Mentre raccontava, Wu continuava ad infilare quegli aghi, alcuni nella fronte, altri nel collo appena sotto il cranio.
“Non si sarebbe trattato di far altro che applicare alla scienza moderna, alcuni rituali che i nostri avi praticavano da millenni. Loro non avevano la penicillina, gli anestetici, le radiografie o i bisturi, usavano la mente per guarire il corpo ed imputavano il miracolo ai loro dei. Ma il vero miracolo signori, è l’energia che ognuno di noi ha dentro, che ci permette di fare tutto. Al ritorno in patria, quasi tutti risero di queste testimonianze, ma vedranno anche loro.”

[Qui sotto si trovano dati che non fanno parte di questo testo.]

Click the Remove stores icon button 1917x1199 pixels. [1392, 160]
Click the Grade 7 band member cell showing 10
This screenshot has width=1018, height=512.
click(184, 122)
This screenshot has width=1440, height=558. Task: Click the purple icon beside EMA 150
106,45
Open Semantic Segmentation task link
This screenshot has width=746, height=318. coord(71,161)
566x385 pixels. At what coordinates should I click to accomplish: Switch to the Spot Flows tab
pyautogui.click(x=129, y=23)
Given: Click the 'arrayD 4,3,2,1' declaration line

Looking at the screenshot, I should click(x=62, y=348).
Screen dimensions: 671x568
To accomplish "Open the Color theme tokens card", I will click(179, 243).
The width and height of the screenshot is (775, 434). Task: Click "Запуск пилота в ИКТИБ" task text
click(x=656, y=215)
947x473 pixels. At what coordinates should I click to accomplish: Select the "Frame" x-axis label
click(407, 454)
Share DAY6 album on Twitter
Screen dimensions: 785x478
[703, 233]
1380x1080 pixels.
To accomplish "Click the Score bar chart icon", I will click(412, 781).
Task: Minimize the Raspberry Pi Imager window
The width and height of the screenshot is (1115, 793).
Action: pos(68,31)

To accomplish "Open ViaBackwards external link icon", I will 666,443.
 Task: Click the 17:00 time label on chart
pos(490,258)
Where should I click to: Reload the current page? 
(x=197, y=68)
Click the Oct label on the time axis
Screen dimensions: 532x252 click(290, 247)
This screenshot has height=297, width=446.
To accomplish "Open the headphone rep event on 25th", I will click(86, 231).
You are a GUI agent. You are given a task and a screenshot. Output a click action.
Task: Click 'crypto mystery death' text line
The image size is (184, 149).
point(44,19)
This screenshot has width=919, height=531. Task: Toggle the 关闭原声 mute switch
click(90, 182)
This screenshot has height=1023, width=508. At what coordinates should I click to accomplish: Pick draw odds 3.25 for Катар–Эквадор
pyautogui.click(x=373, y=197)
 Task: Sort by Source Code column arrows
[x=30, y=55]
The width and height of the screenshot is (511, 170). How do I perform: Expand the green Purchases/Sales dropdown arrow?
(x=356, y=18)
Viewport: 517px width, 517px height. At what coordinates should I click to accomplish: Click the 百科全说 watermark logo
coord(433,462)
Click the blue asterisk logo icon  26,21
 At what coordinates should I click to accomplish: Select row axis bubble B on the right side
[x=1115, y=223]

Su quella nota amara, la spiegazione parve infine conclusa, e Wu si allontanò leggermente dal tavolo operatorio, poi allargò le braccia in modo piuttosto scenografico e riprese a parlare, stavolta con voce più decisa e alta.
“Ora ascoltami Richie, so che la tua mente può sentirmi. Ho eseguito il rituale su di te ragazzo, ho aperto la strada. Adesso la tua mente e il tuo corpo sono una cosa sola, se la mente ordina, il corpo obbedirà. Devi solo volerlo. Devi voler cambiare!”
Esclamò, ed alcuni rumori, secchi, prolungati, striduli, iniziarono a riecheggiare nella stanza silenziosissima. 

“Questi suoni…” Mormorò Edward, aggrottando le sopracciglia.
“Sono le ossa di Richie, si stanno muovendo.” Terminò per lui Eva, e quando l’investigatore si voltò a guardarla, notò che era strana, sembrava meravigliata. “Scorrono sotto la pelle… Dio, i canali di correlazione. Ricordo tutto adesso…”
Ed a quel punto, Nigma spalancò gli occhi: aveva finalmente realizzato quale fosse il piano dell’ex psichiatra, il perché del suo comportamento di poco prima. Lanciò uno sguardo al macchinario, poi allo Spaventapasseri.

È stato un azzardo
. Rifletté Edward. Non che si abbia qualcosa da perdere però, a questo punto.